On Wednesday, June 7th, 2017, the Department of Justice announced that Texas-based Union Treatment Center (UTC) will settle allegations of civil health care fraud for $3 million, and will be permanently excluded from federal health care programs. The allegations, brought under the qui tam provision of the False Claims Act, state that UTC improperly billed the Department of Labor’s Office of Workers’ Compensation Programs for workplace injuries. As a company that marketed itself as a specialist in treating workplace injuries, UTC reportedly sought to maximize payments from the Federal Employees’ Compensation Act (FECA) program by billing for services that never took place, overcharging for medical examinations, falsifying the time patients spent in therapy, and charging for unnecessary services and supplies. UTC was also accused of a comprehensive kickback scheme in exchange for patient referrals. The settlement partially resolves the False Claims Act lawsuit, and the qui tam relator’s compensation remains to be announced.
On Friday, June 2nd, 2017, the Department of Justice announced that Fredericksburg Hospitalist Group (FHG) and 14 of its member shareholders will pay $4.2 million to settle allegations of violating the False Claims Act through fraudulent billing. According to the whistleblower complaint, FHG deliberately upcoded evaluation and management (E&M) codes to their highest levels prior to submitting the claims to Medicare and other federal health insurance programs. The DOJ asserts that the fraudulent practices unnecessarily inflated the amount of money reimbursed to FHG from federal healthcare payors. The qui tam relator’s percentage of the whistleblower settlement has not yet been disclosed.
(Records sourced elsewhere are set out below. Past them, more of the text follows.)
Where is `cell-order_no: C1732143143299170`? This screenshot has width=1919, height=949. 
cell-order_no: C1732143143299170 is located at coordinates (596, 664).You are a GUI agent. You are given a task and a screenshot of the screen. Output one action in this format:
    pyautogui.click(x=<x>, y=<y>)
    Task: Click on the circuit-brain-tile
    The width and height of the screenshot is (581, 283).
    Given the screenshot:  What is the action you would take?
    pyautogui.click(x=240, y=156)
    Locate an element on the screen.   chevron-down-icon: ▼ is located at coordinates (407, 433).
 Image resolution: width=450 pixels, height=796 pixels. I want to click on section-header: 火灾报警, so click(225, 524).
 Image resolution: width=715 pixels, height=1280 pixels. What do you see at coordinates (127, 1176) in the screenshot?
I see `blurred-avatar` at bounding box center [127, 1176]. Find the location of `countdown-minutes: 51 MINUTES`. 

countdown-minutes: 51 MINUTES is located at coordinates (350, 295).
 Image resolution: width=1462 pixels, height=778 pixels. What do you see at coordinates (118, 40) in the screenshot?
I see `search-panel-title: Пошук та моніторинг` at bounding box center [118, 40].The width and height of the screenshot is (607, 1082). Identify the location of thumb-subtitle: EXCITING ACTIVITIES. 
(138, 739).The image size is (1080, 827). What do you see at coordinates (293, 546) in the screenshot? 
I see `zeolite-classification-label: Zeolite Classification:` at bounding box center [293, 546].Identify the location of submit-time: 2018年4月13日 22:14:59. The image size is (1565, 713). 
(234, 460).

On Thursday, June 1st, 2017, the Department of Justice announced that electronic health records vendor eClinicalWorks (ECW) and various employees will pay $155 million to resolve alleged False Claims Act violations of misleading government agencies on the extent of the software. The settlement additionally addresses allegations that ECW provided kickbacks to certain customers for promoting the service. The suit alleges that ECW sought to qualify for financial incentives by achieving certification from the Department of Health and Human Services, but the software was designed only to pass specific components of the HHS test and not to comply with the entirety of HHS regulations. Other alleged inaccuracies of the service affected user action records, diagnostic imaging orders, drug interaction tests, and the abilities of healthcare providers to transfer patient data to other electronic health records vendors. The qui tam relator, a former employee of the New York City Division of Health Care Access and Improvement, will receive approximately $30 million as a share of the whistleblower recovery.
On Tuesday, May 30th, 2017, the Department of Justice announced that Freedom Health Inc., its related corporate entities, and its former COO will pay a total of $32.5 million to settle allegations of illegal schemes designed to extract additional money from the government through their Medicare Advantage programs. The alleged schemes, both violations of the False Claims Act, included inflating CMS reimbursements by submitting unsupported diagnosis codes, and attempting to expand Freedom Health into new counties and states by misleading CMS of the scope of the Freedom Health networks. The former COO, Siddhartha Pagidipati, will pay $750,000 to resolve allegations of his role in the latter scheme; the whistleblower share for the relator, a former Freedom Health employee, remains to be determined.
On Thursday, May 18th, 2017, the Department of Justice announced that two Southwest Missouri hospitals have agreed to pay $34 million to settle alleged False Claims Act violations involving improper financial relationships between the hospitals and referring physicians. According to the DOJ, Mercy Hospital Springfield f/k/a St. John’s Regional Health Center, and its affiliate, Mercy Clinic Springfield Communities f/k/a St. John’s Clinic, would compensate oncologists in part for referring chemotherapy patients to the hospitals’ infusion center, and subsequently submit false claims to Medicare for those services. The DOJ claims that the illegal financial benefit for referring physicians can skew doctors’ incentives in favor of overuse of services, and subsequently drive up healthcare costs. The false claims relator, a physician employed by the hospital system, will receive $5,440,000 from the settlement.